À Remeka, par exemple, quatre personnes ont été tuées, dont deux femmes, lors des affrontements entre l’AFC-M23 et les combattants Wazalendo, provoquant le déplacement forcé de près de 40 000 habitants et le pillage de plusieurs villages. 

À Sake et ses environs, six autres civils ont été assassinés, dont deux femmes, tandis que douze disparitions sans consentement et plus de cent cambriolages ont été recensés.

Aussi, dans la commune rurale de Masisi, plus de 200 ménages ont subi des extensions nocturnes, contraignant 60% des familles à quitter leurs maisons chaque soir. Le même document indique qu’en date du 27 avril, une attaque contre l’école primaire Masisi, où 800 habitants s’étaient abrités, a fait 25 blessés à l’arme blanche et humilié plusieurs femmes devant leurs enfants.

Par ailleurs, des violences se sont multipliées comme à Nyabiondo. Là-bas, sept civils blessés, dont trois femmes, 80 personnes torturées à Buabo, 30 blessés à Mushaki à la suite d’explosions, et dix civils attaqués à Bukombo, parmi eux quatre femmes et deux enfants.

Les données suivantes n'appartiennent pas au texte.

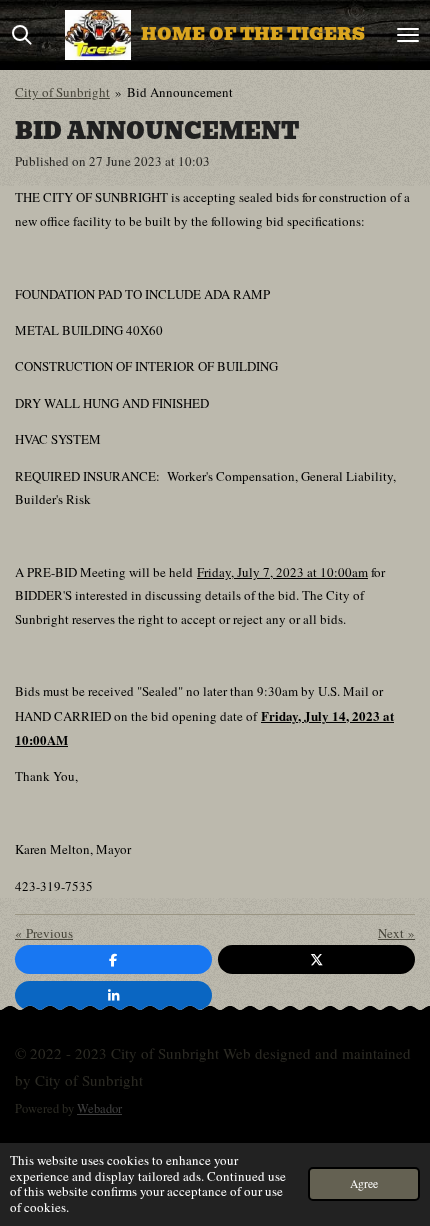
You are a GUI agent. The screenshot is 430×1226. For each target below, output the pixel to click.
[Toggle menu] (408, 35)
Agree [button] (364, 1183)
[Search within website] (22, 35)
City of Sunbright (62, 92)
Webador (99, 1108)
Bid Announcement (180, 92)
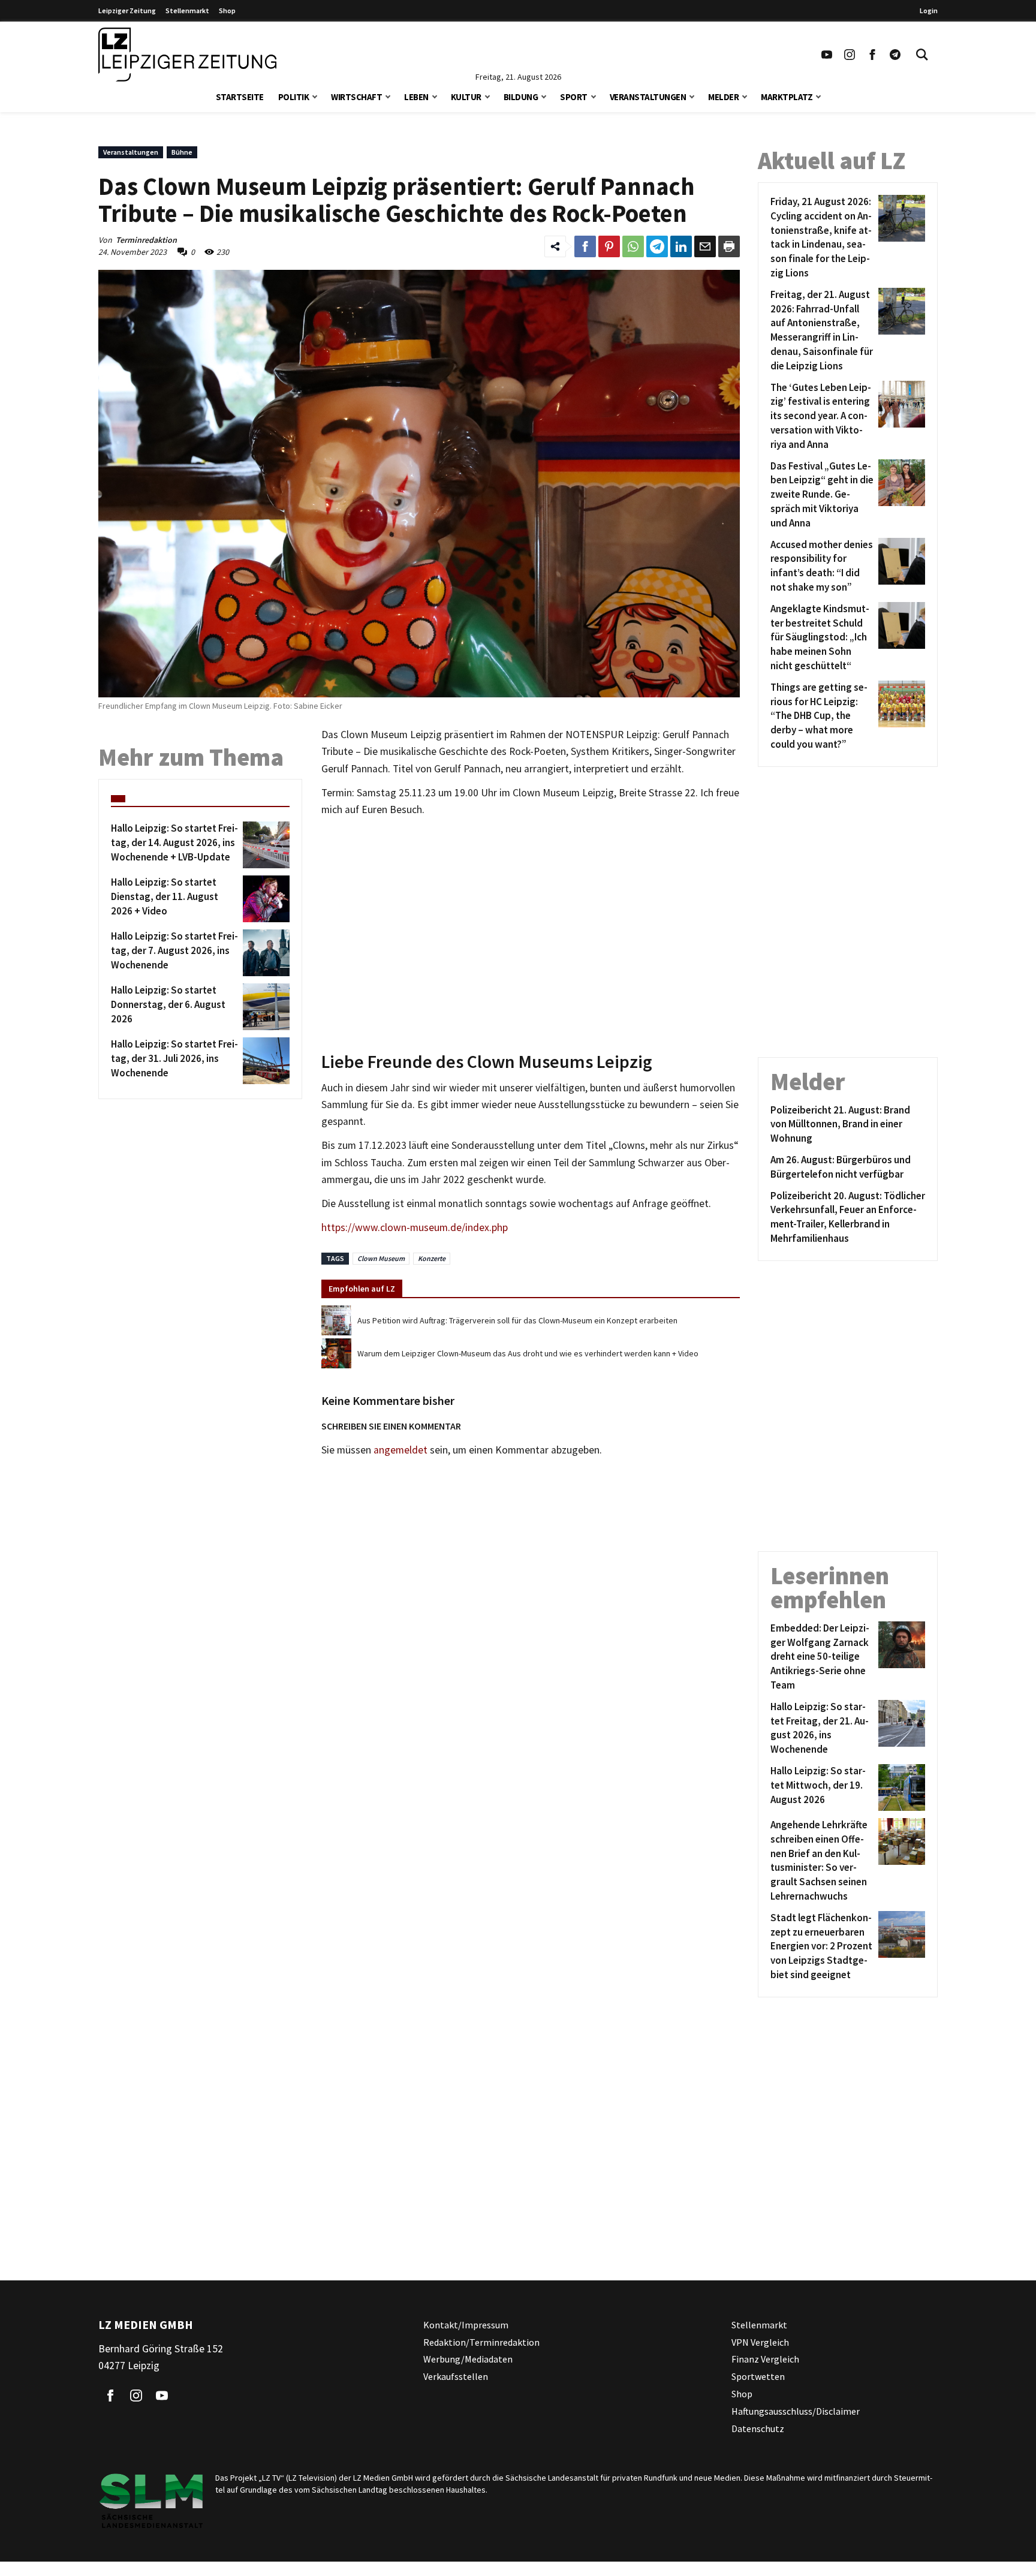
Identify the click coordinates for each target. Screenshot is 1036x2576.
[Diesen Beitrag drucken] (729, 246)
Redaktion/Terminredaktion (481, 2342)
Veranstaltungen (648, 97)
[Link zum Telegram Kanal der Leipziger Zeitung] (895, 54)
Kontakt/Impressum (465, 2325)
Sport (574, 97)
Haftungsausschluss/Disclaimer (795, 2411)
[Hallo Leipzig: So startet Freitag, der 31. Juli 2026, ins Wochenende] (264, 1060)
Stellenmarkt (187, 10)
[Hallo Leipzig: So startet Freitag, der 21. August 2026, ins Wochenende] (899, 1728)
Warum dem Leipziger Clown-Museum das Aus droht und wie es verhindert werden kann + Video (527, 1353)
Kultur (466, 97)
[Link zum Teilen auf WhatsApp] (633, 246)
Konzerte (431, 1258)
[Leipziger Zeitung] (187, 55)
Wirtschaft (356, 97)
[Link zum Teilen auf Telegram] (657, 246)
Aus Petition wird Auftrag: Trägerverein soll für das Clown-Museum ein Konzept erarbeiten (517, 1320)
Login (929, 10)
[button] (315, 96)
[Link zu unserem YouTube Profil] (826, 54)
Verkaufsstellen (455, 2376)
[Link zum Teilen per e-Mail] (705, 246)
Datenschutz (757, 2428)
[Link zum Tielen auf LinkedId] (681, 246)
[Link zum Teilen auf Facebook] (585, 246)
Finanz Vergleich (765, 2359)
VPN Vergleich (760, 2342)
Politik (293, 97)
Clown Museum (381, 1258)
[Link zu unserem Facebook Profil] (872, 54)
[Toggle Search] (922, 54)
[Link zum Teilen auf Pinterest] (609, 246)
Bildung (521, 97)
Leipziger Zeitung (127, 10)
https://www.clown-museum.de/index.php (414, 1227)
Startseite (240, 97)
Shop (227, 10)
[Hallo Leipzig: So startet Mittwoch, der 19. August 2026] (899, 1787)
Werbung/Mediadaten (468, 2359)
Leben (416, 97)
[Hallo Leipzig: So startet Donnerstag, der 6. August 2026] (264, 1006)
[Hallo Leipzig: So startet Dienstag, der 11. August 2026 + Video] (264, 898)
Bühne (181, 152)
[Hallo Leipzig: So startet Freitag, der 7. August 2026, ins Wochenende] (264, 952)
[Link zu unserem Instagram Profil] (849, 54)
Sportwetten (758, 2376)
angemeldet (400, 1449)
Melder (723, 97)
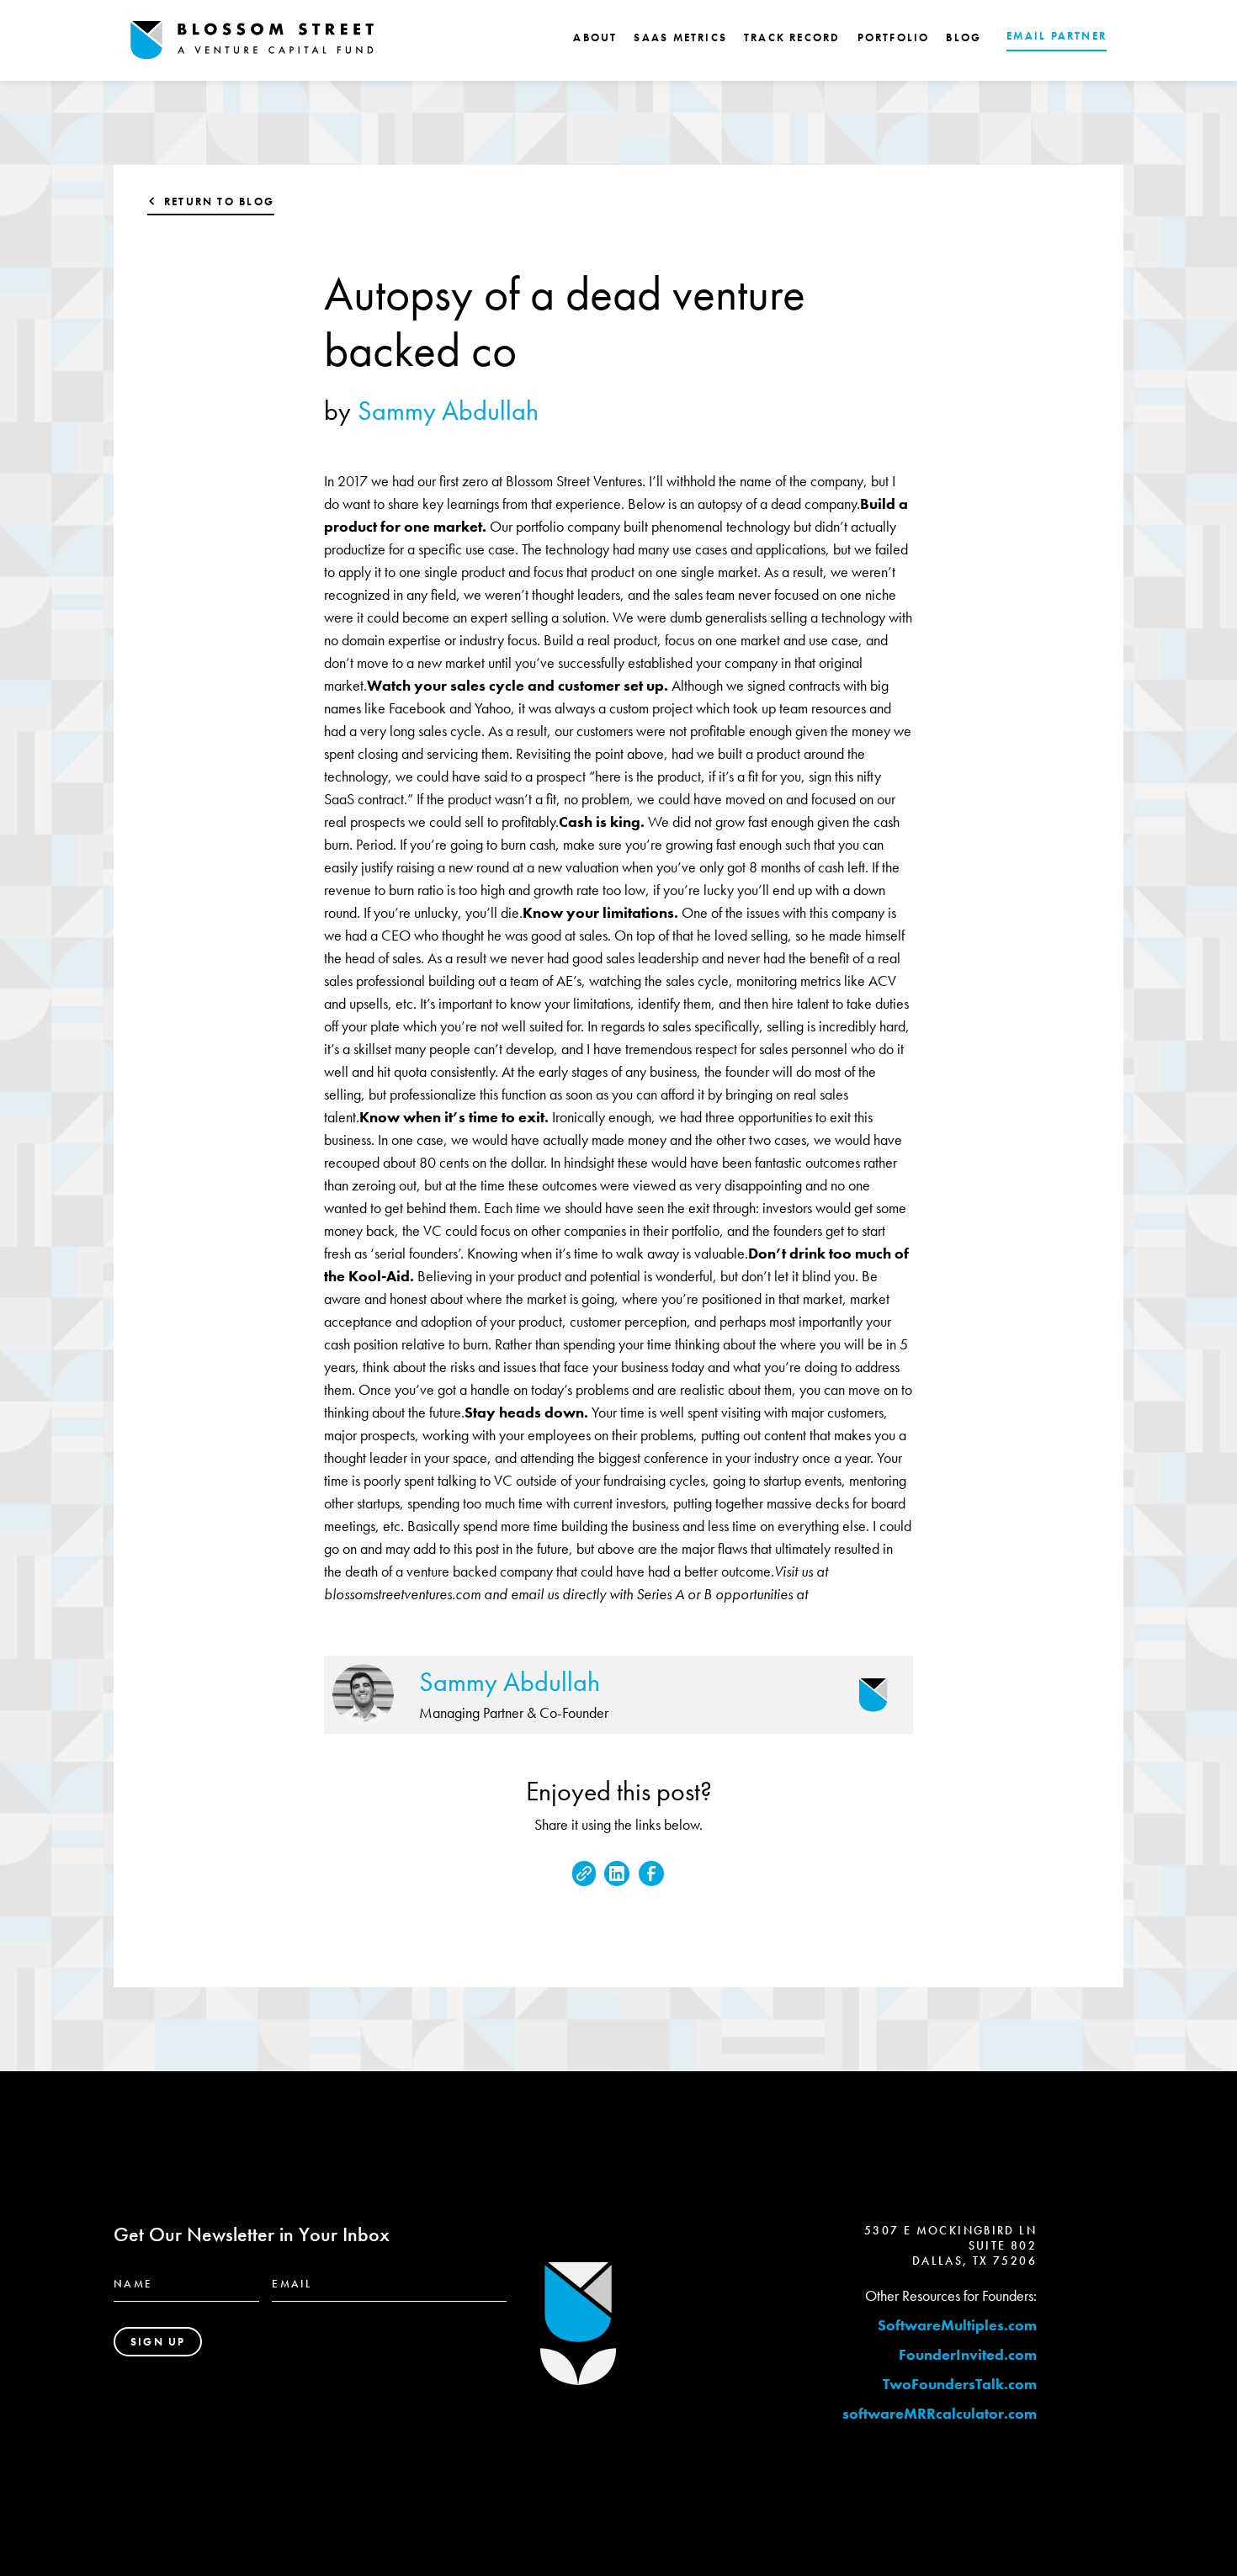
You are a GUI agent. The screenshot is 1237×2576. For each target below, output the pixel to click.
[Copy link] (584, 1873)
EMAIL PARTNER (1056, 36)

Quatre jeunes cinéastes ont été kidnappés sur la route Sake-Goma, le 11 mai dernier, et restent introuvables, rapporte ce communiqué.

Au-delà des crimes répertoriés par la société civile territoriale de Masisi, une crise humanitaire dramatique, marquée par des déplacements massifs et des conditions de vie précaires, est observée. Elle rappelle que ces actes vont à l’encontre des principes fondamentaux du droit international humanitaire.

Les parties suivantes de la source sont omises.